Clinical trials solicitors

The serious condition of six men hospitalised following a clinical drugs test has highlighted the difficult legal issues surrounding an adverse reaction during volunteers medical trials. Who should be held responsible in such a case and what recourse do drug trial volunteers have?

Compensation in clinical trials is governed by the EU Clinical Trials Directive implemented in the UK by the Medicine for Human Use (Clinical Trials) Regulations 2004.

Neither this Directive nor the UK Regulations require no fault compensation in clinical trials but the Association of British Pharmaceutical Industry Guidelines for medical experiments in non patient human volunteers (March 1988) offer such a compensation scheme at the manufacturers discretion.

In the event that compensation under an such an indemnity cannot be agreed, then the injured patients will have redress either at common law in a claim for negligence or alternatively in relation to the defective product under the Consumer Protection Act 1987.

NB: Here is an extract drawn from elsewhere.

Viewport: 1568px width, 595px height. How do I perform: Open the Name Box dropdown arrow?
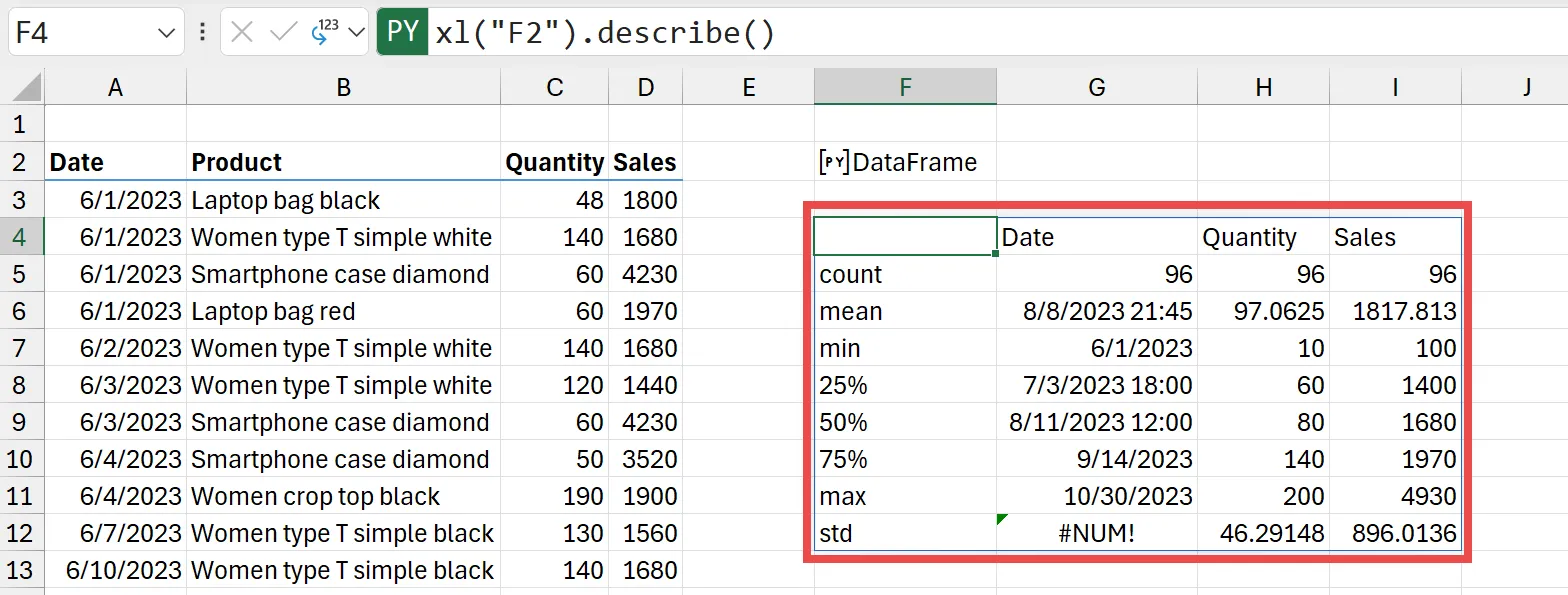pos(166,34)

Factors which are unknown which will have a bearing on this failed medical trial will be

• The relationship of the clinical trial to the non human experimental protocol to date
• The nature of the protocol approved by the relevant Research Ethics Committee
• The question of whether or not the clinicians supervising the trial adhered sufficiently closely to the protocol
• Whether there was some drug effect even when that protocol was wholly adhered to, which was incapable of being anticipated by the manufacturer

Clinical trial lawyer

David Body, Head of Medical Law & Patients Rights at Irwin Mitchell commented

Compensation in this case for the patients affected should be straightforward but that depends upon the manufacturer being prepared to quickly accept full responsibility for what has happened.